Given entries:
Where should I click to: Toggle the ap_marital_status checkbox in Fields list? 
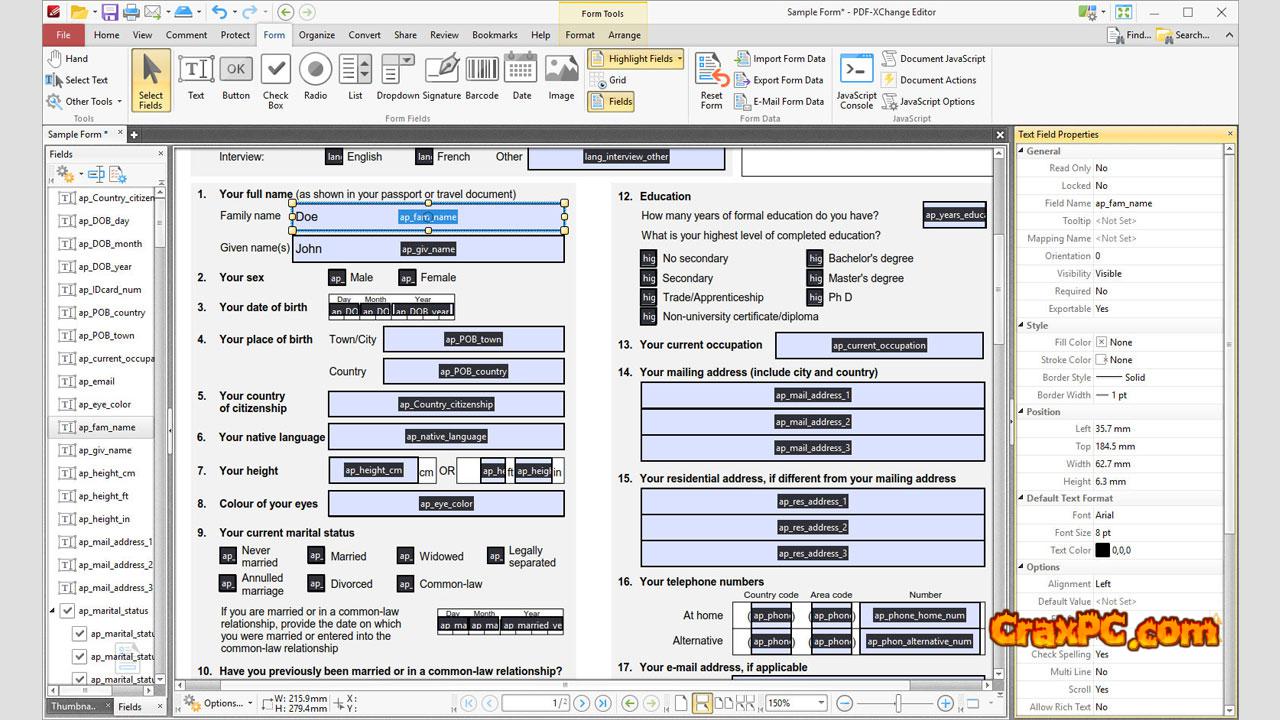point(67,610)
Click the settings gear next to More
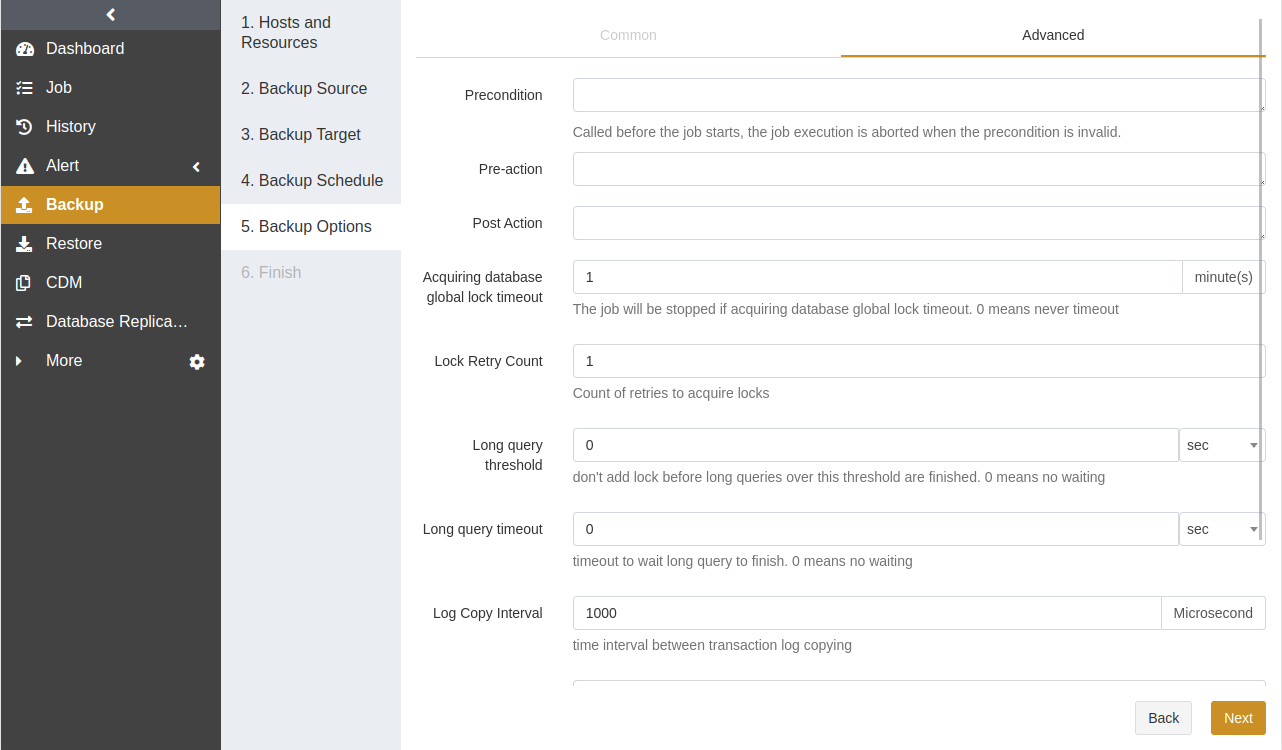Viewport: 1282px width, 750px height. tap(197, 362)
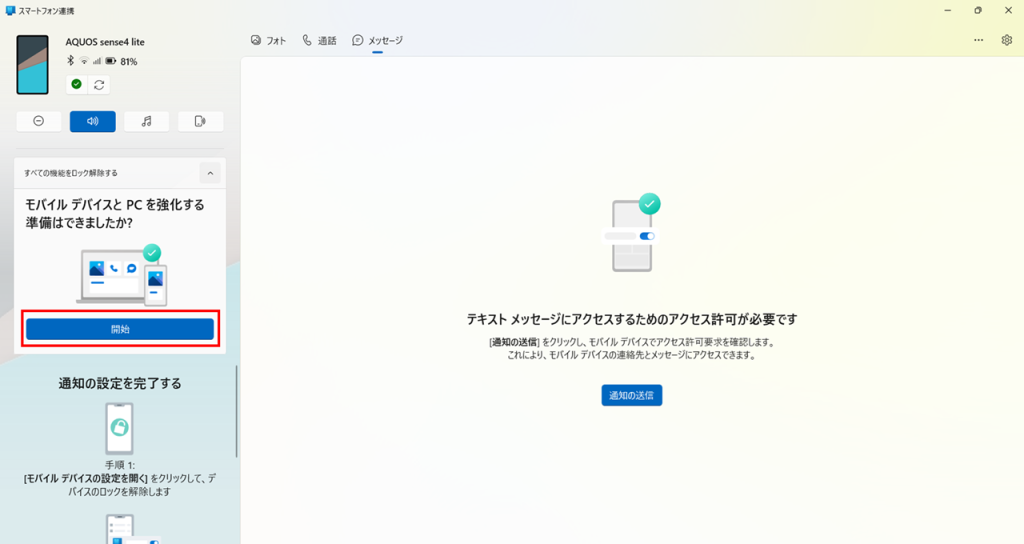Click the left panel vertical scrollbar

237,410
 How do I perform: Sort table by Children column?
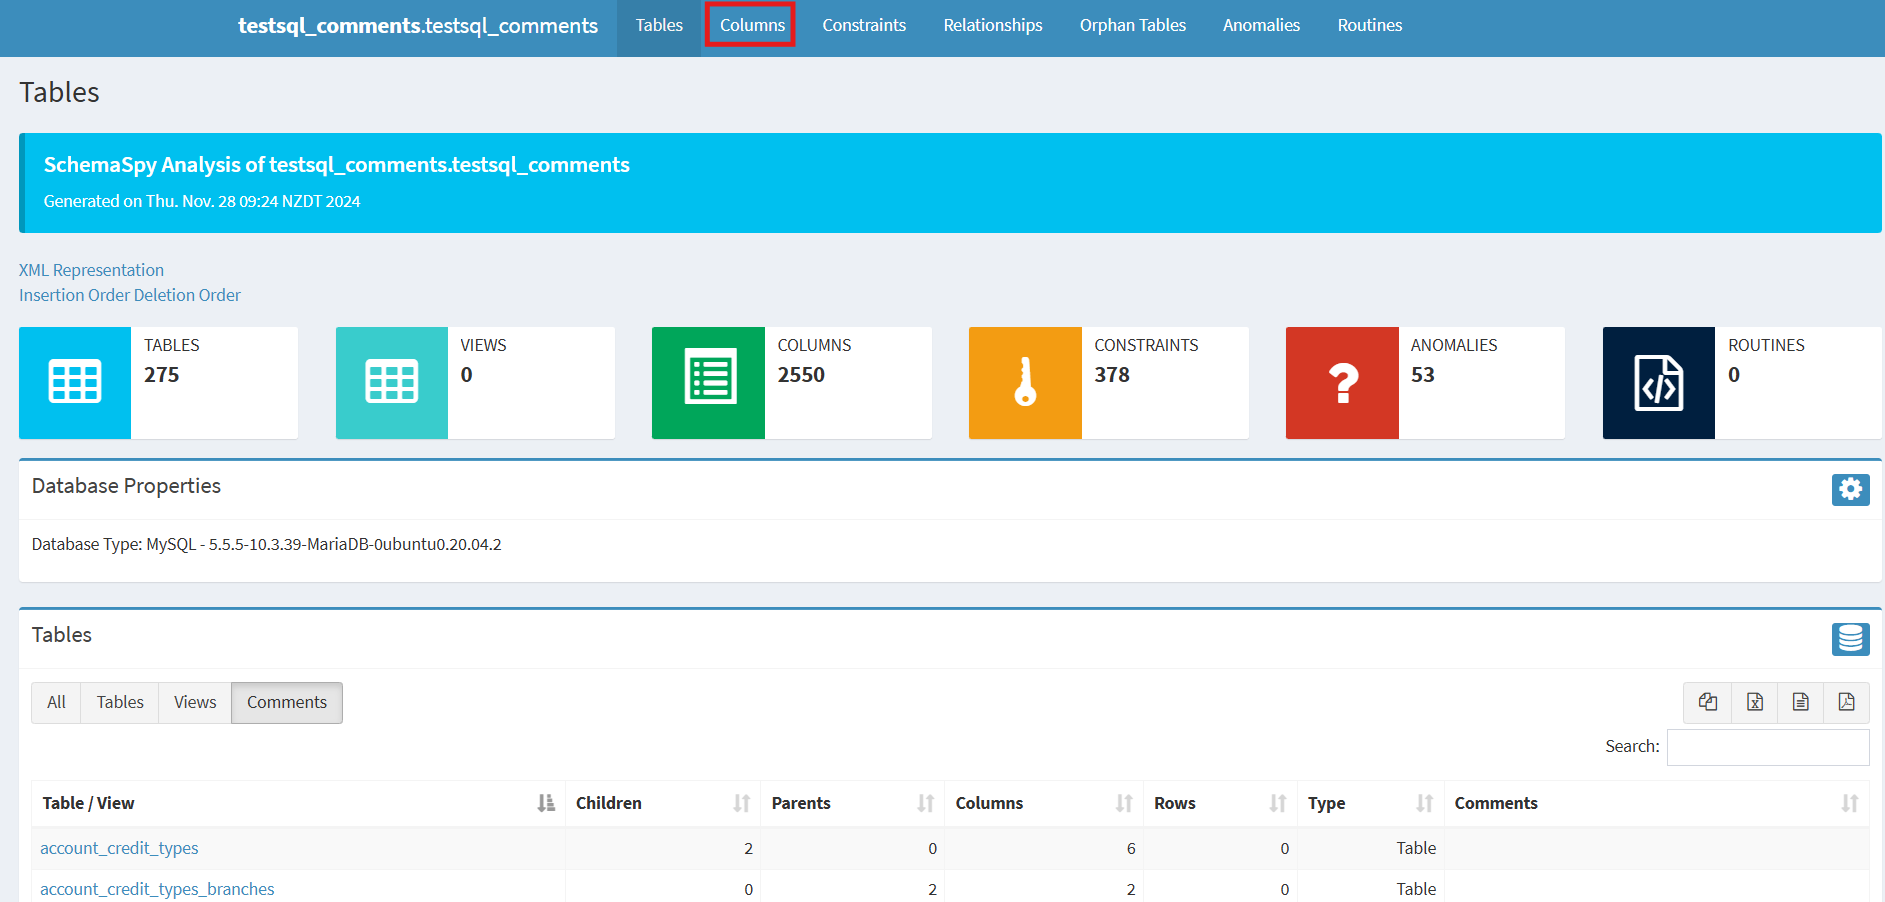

What this task involves:
Can you copy out the lines above word for word, leaving out the pictures?

Written response:
Where should I click to: Toggle the ap_marital_status checkbox in Fields list? 
point(67,610)
Click the settings gear next to More
Viewport: 1282px width, 750px height. tap(197, 362)
Click the left panel vertical scrollbar

237,410
 How do I perform: Sort table by Children column?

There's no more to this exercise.